Touch: Uncovering the Self

by Erin Ferguson, MA GCFP

I just read an article in The New Yorker about touch: Feel Me: What the new science of touch says about ourselves. It reports that much of our behavior is linked to our intense sensitivity to pressure. We know how to respond to the world by how it feels. Researchers have found a sinusoidal wave that communicates touch to the brain. It modulates at one hertz, and fits within the rhythm and change of a heartbeat. This means that prosthetic hands can now be hooked up to sensors that send distinct information to the brain.

I found all this very interesting, given that my profession is based on sensory feedback, either on a table or in a group lesson or audio recording. I once had an older, well-built man come in to see me who lay down on the table and just started crying. He'd had a number of medical procedures and been poked and prodded and generally harassed. He told me that he had never been touched with kindness. The relief he felt at feeling safe was immense.

Of course, most medical procedures are unpleasant and the opposite of soothing. I have another client who is undergoing prolotherapy injections that cause immense pain and leave this person's nervous system on red alert for days. One client underwent radiation treatment for breast cancer and had to hold her arms overhead for the duration of the sessions. This is not a comfortable position for many people, so we looked at how her ribs and spine could soften in new ways so she could accommodate the sessions with more comfort. Another client was undergoing dental surgery so we explored ways her jaw and neck could move with more ease to avoid the ache and tension of the awkward position.

Sometimes the stress of going through invasive, uncomfortable medical procedures can layer more health issues on top of the original one. Trauma, bracing, digestive problems, fear, PTSD, chronic fatigue, muscle tension, insomnia, and more can ensue.

The author of the article on touch writes, "Our bodies are membranes in the world, with sensation and meaning passing seamlessly through them.

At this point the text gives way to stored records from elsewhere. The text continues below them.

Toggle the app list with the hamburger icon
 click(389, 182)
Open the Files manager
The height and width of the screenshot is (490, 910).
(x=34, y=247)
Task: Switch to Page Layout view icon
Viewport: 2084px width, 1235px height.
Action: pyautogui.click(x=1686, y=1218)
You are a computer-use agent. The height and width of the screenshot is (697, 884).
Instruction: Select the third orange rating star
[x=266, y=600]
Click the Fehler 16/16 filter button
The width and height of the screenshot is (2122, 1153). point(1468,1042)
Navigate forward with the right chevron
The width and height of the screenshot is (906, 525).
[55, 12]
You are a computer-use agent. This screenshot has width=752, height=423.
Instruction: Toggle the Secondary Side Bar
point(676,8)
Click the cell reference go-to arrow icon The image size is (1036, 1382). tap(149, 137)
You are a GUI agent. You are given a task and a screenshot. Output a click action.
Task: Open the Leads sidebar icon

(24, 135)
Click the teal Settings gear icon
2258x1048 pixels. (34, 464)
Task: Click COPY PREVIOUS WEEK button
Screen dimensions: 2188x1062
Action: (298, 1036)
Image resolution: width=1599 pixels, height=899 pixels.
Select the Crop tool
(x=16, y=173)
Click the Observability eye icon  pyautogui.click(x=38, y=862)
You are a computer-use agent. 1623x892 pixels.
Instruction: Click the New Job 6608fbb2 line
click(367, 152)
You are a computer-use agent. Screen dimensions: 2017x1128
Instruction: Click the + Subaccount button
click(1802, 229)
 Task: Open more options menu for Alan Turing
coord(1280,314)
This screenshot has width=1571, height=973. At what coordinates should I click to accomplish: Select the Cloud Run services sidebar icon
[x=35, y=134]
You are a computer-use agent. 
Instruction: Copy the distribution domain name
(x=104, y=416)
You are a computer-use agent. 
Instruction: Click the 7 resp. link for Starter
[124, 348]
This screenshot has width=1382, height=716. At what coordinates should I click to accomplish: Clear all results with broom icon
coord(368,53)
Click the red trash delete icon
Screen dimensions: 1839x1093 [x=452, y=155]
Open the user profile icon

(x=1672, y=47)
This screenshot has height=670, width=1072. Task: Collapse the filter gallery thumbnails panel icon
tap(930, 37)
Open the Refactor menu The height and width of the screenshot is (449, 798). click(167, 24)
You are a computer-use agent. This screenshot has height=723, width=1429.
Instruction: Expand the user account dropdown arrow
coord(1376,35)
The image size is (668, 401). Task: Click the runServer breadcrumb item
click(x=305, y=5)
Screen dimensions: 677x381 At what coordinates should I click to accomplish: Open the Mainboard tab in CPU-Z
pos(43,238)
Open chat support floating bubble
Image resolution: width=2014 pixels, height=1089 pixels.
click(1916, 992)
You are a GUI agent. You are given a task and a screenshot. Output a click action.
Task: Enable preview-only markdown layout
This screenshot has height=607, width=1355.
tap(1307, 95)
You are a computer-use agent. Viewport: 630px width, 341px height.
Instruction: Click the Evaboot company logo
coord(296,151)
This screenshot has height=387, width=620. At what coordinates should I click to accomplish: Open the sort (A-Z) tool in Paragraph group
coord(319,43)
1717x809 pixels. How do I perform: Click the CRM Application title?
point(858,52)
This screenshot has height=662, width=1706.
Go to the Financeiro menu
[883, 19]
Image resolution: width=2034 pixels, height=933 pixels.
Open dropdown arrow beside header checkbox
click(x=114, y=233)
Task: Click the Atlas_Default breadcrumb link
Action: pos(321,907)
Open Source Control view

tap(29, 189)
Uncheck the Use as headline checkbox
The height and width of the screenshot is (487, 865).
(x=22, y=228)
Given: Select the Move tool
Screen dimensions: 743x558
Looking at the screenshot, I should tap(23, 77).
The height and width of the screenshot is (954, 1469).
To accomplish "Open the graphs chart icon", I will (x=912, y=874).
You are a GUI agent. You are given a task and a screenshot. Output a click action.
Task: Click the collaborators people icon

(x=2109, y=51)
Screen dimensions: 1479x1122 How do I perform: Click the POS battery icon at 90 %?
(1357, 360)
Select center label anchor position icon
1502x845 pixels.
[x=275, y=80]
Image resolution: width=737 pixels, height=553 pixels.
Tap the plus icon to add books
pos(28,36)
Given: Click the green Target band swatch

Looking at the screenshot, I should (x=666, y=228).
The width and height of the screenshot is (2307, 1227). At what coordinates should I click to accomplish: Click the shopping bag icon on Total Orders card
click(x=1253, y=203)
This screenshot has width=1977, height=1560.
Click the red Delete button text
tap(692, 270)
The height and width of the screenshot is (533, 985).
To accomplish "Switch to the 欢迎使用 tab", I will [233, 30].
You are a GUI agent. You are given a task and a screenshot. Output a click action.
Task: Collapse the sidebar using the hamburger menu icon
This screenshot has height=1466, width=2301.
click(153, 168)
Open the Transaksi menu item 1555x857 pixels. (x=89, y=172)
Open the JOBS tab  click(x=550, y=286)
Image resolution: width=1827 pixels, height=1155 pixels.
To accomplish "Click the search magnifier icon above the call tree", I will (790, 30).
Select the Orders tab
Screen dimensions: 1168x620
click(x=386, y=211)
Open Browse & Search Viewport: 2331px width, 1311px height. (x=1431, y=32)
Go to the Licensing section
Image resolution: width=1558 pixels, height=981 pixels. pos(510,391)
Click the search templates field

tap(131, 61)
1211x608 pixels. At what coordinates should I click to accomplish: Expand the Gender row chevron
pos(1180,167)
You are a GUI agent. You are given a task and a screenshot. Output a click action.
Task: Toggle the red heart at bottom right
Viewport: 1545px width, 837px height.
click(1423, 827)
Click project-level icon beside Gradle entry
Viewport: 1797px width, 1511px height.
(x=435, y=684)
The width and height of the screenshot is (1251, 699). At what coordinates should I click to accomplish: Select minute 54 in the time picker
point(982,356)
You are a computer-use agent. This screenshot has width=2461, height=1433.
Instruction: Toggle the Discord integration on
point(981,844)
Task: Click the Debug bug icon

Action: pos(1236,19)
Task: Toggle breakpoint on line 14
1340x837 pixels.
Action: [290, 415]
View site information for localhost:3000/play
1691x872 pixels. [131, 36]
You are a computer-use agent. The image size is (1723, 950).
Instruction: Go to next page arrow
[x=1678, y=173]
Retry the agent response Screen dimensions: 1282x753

Our experience of our bodies, the things they feel, the moves they make, and the textures and the people they touch, is the primary experience of our minds."

For many people, a safe, non-sexual, gentle touch is almost unknown. In the Feldenkrais Method we spend years--through touch, language, and presence--learning to honor the natural state of the person without asking them to be different, without requiring or demanding anything of them. This in itself if profound and amazing. It's unusual to feel sensory feedback without social or medical implications. Most of us think we have to be a certain way. What about your natural self? Who is your natural self? I think that's part of what my client experienced that brought the tears.

It's a gift to honor your own sensory feedback and become aware of your own comfort without going into the deep denial we use to get through stuff. It's a way let go of anxiety and to be oneself on some deeper level. I think that's why Feldenkrais affected me so strongly as I went through the years of retraining my nervous system: it was like feeling a person I didn't know I could be because it took me out of the necessity of responding with all my habits.

"The foundation of all human relationships is touch," says Dacher Keltner, a professor of the science of emotions at Berkeley and the consultant for the movie, Inside Out. He discovered that professional basketball teams whose players touched each other a lot did better than players who didn't. "Touch lowers stress, builds morale, and produces triumphs--a chest bump instructs us in cooperation, a half-hug in compassion."

The article goes on to quote the philosopher Alva Noë, "The brain is just simply a part of our bodies." I think there's more to recognize and honor here than we realize. To feel safe, we need undemanding touch; to feel kindness, we need gentle touch; to feel loved, we need affectionate touch. As I have seen over and over, the medical world does not provide this calming, easing, generous, spacious human event. But we can provide it to each other.